MP: Armenia-Azerbaijan Peace Platform to receive increasing support
# 16 December 2016 12:46 (UTC +04:00)

There is a need to inform the public and the parliament about the Armenia-Azerbaijan Peace Platform, and to get MPs involved in the process, Azay Guliyev, Azerbaijani MP, Vice-President of the OSCE Parliamentary Assembly, told reporters on Friday.

He said that Armenian public figures who fear a recurrence of the April fighting have called on their Azerbaijani counterparts to look for a solution to the conflict together.

For the first time in the conflict’s history three Armenian human rights defenders and one NGO head joined a conference in Baku on November 8, the MP said, recalling that the conference participants made an appeal to the Armenian and Azerbaijani presidents and peoples.

“Armenian human rights activists and NGO leaders dared to expose the Sargsyan regime and its aggressive policy. To institutionalize their activities and continue their peacekeeping mission as a common organization, the participants created the Armenia-Azerbaijan Peace Platform on December 7,” he added.

According to Guliyev, the platform defined possible ways of settling the conflict and the scope of cooperation of Armenia-Azerbaijan civil society institutions.

He stressed that Armenian and Azerbaijani human rights defenders and NGO leaders emphasized that there are no prospects of continuing the occupation, which poses a serious threat to the region.

“They sent a message to the Armenian and Azerbaijani presidents for peaceful settlement of the conflict. The message outlined that in order to achieve a long-term peace there is a need for unconditional liberation of the occupied Azerbaijani territories, return of all internally displaced persons to their homes, restoration of relations between Armenia and Azerbaijan, determination of the legal status of Nagorno-Karabakh within Azerbaijan, and safety of the Armenians living there of the Azerbaijanis to returns to their homes. The founders of the platform are three Armenian NGO representatives and a human rights activist, and three Azerbaijani NGOs,” added Guliyev.

He noted that the number of people seeking to join the platform is on the rise, noting two Armenian youths have faced violence and arrests for seeking to join the platform.
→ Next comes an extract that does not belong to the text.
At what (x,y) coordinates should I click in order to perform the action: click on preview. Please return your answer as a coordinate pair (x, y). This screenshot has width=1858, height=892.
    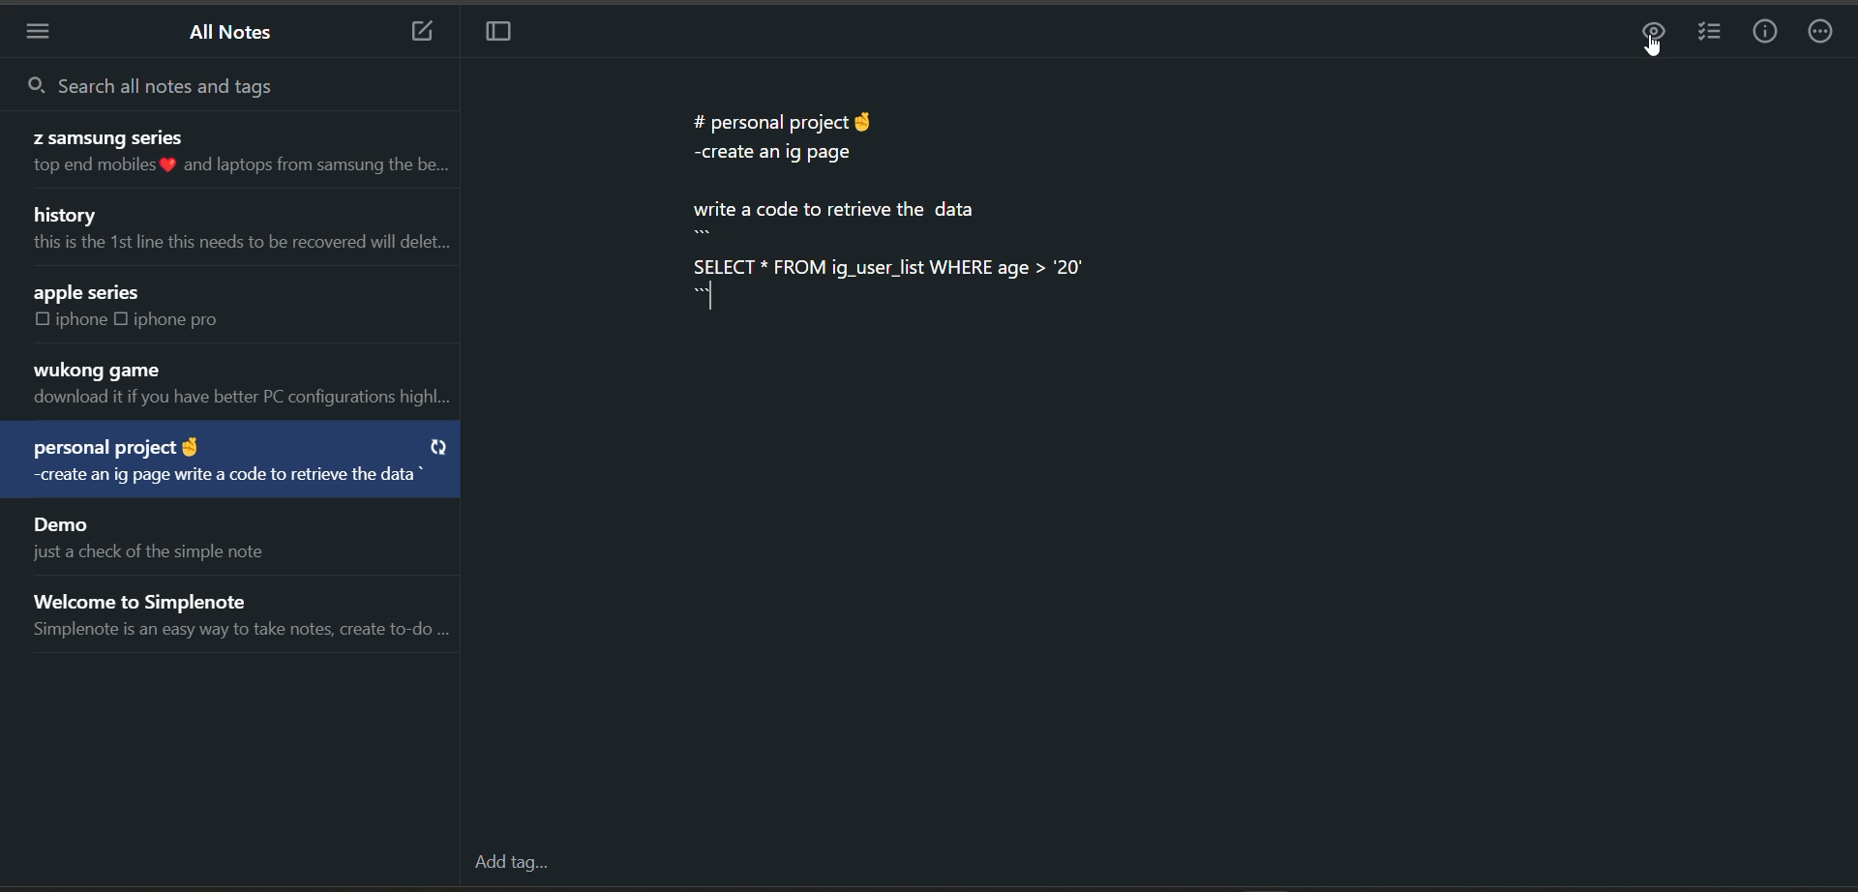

He expressed hope that these violent methods will not prevent those who want to support the platform.

The Nagorno-Karabakh conflict entered its modern phase when the Armenian SRR made territorial claims against the Azerbaijani SSR in 1988.

A fierce war broke out between Azerbaijan and Armenia over the Nagorno-Karabakh region of Azerbaijan. As a result of the war, Armenian armed forces occupied some 20 percent of Azerbaijani territory which includes Nagorno-Karabakh and seven adjacent districts (Lachin, Kalbajar, Aghdam, Fuzuli, Jabrayil, Gubadli and Zangilan), and over a million Azerbaijanis became refugees and internally displaced people.

The military operations finally came to an end when Azerbaijan and Armenia signed a ceasefire agreement in Bishkek in 1994.

Dealing with the settlement of the Nagorno-Karabakh conflict is the OSCE Minsk Group, which was created after the meeting of the CSCE (OSCE after the Budapest summit held in Dec.1994) Ministerial Council in Helsinki on 24 March 1992. The Group’s members include Azerbaijan, Armenia, Russia, the United States, France, Italy, Germany, Turkey, Belarus, Finland and Sweden.

Besides, the OSCE Minsk Group has a co-chairmanship institution, comprised of Russian, the US and French co-chairs, which began operating in 1996.

Resolutions 822, 853, 874 and 884 of the UN Security Council, which were passed in short intervals in 1993, and other resolutions adopted by the UN General Assembly, PACE, OSCE, OIC, and other organizations require Armenia to unconditionally withdraw its troops from Nagorno-Karabakh.